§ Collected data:
:::::

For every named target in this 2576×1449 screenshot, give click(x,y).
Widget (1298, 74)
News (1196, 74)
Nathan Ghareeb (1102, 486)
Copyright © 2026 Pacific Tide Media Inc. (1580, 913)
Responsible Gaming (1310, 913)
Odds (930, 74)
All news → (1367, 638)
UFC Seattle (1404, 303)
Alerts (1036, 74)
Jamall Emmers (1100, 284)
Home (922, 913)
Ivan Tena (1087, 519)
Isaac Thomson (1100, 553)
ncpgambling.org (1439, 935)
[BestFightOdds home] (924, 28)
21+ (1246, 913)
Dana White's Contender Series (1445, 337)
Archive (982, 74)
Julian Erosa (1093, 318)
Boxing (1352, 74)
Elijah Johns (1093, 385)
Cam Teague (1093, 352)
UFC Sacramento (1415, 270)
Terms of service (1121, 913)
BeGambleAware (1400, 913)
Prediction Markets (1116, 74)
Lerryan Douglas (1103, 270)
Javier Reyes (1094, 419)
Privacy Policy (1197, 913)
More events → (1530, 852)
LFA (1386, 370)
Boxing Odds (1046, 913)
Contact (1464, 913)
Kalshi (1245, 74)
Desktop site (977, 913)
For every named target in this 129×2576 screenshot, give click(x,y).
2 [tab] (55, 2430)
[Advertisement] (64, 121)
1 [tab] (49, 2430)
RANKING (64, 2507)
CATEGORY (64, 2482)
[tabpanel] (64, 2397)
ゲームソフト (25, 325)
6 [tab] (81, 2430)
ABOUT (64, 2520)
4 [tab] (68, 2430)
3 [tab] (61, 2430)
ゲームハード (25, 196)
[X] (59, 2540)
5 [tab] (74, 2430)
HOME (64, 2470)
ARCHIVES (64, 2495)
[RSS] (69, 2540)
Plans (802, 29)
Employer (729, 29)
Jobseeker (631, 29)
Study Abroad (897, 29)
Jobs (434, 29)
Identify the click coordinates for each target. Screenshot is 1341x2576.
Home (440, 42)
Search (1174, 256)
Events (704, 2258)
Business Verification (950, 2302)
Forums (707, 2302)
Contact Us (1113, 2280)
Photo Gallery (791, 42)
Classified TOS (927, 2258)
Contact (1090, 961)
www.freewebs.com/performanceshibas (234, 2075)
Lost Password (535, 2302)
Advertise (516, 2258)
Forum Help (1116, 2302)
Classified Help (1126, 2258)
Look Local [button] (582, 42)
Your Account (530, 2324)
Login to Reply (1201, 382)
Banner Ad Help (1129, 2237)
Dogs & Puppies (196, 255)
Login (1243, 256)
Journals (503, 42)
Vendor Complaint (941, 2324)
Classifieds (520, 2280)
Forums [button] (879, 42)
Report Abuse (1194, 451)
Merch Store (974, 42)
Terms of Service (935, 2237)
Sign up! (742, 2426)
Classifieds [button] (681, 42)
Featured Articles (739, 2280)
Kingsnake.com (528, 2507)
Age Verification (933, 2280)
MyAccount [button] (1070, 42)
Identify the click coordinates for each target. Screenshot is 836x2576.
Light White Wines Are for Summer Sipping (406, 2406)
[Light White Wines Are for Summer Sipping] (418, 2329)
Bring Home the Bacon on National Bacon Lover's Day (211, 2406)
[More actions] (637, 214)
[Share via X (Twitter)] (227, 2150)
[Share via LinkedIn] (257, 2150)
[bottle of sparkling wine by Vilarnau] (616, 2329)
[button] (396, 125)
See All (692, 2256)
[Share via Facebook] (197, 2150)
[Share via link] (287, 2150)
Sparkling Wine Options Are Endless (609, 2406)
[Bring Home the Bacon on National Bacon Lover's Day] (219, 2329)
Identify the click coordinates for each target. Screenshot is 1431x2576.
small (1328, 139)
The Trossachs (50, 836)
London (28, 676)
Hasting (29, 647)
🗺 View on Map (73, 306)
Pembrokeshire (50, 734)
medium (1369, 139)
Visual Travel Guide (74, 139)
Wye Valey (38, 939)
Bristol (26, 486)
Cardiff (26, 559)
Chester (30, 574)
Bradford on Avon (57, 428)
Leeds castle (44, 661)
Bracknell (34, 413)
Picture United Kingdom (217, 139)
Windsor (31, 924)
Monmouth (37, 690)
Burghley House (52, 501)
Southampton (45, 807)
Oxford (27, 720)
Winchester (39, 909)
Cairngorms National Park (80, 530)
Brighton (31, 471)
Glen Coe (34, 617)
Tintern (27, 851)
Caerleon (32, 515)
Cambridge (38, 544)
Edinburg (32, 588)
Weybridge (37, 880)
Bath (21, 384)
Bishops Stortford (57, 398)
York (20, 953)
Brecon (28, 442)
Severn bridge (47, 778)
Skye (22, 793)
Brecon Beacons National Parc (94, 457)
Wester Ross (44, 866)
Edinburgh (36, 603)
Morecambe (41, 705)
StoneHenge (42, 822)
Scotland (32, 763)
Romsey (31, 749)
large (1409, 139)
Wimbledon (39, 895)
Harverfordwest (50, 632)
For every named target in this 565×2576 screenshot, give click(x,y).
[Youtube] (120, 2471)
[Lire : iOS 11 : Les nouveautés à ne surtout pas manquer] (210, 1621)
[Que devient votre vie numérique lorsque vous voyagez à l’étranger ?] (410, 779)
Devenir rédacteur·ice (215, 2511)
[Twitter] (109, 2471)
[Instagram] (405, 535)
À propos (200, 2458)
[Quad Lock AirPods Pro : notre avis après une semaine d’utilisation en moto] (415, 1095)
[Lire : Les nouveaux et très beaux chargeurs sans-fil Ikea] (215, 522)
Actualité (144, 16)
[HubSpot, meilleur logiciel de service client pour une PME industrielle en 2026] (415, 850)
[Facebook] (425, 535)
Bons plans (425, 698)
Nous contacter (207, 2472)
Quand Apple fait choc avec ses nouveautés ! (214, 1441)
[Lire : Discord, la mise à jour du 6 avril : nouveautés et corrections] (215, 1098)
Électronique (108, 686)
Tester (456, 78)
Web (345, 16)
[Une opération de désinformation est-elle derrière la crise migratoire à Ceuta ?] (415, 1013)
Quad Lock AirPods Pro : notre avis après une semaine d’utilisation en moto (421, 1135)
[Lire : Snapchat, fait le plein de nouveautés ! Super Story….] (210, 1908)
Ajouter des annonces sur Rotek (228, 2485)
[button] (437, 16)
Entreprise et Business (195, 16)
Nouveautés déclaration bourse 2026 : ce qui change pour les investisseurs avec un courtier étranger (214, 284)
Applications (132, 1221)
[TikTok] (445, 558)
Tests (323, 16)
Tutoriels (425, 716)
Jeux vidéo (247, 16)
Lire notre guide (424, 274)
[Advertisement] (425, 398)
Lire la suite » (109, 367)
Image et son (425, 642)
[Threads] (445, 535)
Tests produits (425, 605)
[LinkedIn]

:::::

§ Exercise requirements:
All that is wanted is the stretch of lines above from the one containing "Leeds castle (44, 661)" through the one containing "Edinburgh (36, 603)", duplicated exactly.

§ Answer to this problem:
Leeds castle (44, 661)
Bracknell (34, 413)
Picture United Kingdom (217, 139)
Windsor (31, 924)
Monmouth (37, 690)
Burghley House (52, 501)
Southampton (45, 807)
Oxford (27, 720)
Winchester (39, 909)
Cairngorms National Park (80, 530)
Brighton (31, 471)
Glen Coe (34, 617)
Tintern (27, 851)
Caerleon (32, 515)
Cambridge (38, 544)
Edinburg (32, 588)
Weybridge (37, 880)
Bath (21, 384)
Bishops Stortford (57, 398)
York (20, 953)
Brecon (28, 442)
Severn bridge (47, 778)
Skye (22, 793)
Brecon Beacons National Parc (94, 457)
Wester Ross (44, 866)
Edinburgh (36, 603)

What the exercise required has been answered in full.